Leaders from the U.S. Food and Drug Administration and Centers for Medicare & Medicaid Services (CMS) released a statement on Jan. 18 expressing joint support for increased FDA oversight of laboratory-developed tests (LDTs).

“The FDA and CMS have long stood together in mutual support of FDA oversight of the analytical and clinical validity of LDTs. LDTs play an important role in health care, but when they perform poorly or are not supported by science, they put patients at risk,” write Jeff Shuren, M.D., J.D., director of the FDA Center for Devices and Radiological Health, and Dora Hughes, M.D., M.P.H., acting chief medical officer and acting director of the CMS Center for Clinical Standards and Quality.

According to Shuren and Hughes, expansion of the Clinical Laboratory Improvement Amendments of 1988 (CLIA) for the regulation of LDTs would establish “a duplicative system for the oversight of tests … by [creating] more government bureaucracy and inconsistencies.”
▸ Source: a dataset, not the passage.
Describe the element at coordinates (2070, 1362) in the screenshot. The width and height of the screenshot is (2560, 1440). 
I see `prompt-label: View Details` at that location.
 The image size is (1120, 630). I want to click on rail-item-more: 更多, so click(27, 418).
The FDA issued a notice of proposed rulemaking regarding LDTs on Oct. 3, 2023, to phase out the current FDA approach to LDTs. The period for public comment ended on Dec. 4. If the proposed rule becomes final, LDTs would fall under the same enforcement approach as other tests. The rule would become effective 60 days after publication in the Federal Register.

“Applying the same oversight approach to laboratories and nonlaboratories that manufacture tests would better assure the safety and effectiveness of LDTs and would remove a disincentive for nonlaboratory manufacturers to develop novel tests that can be available to and used by many laboratories for many patients,” Shuren and Hughes write.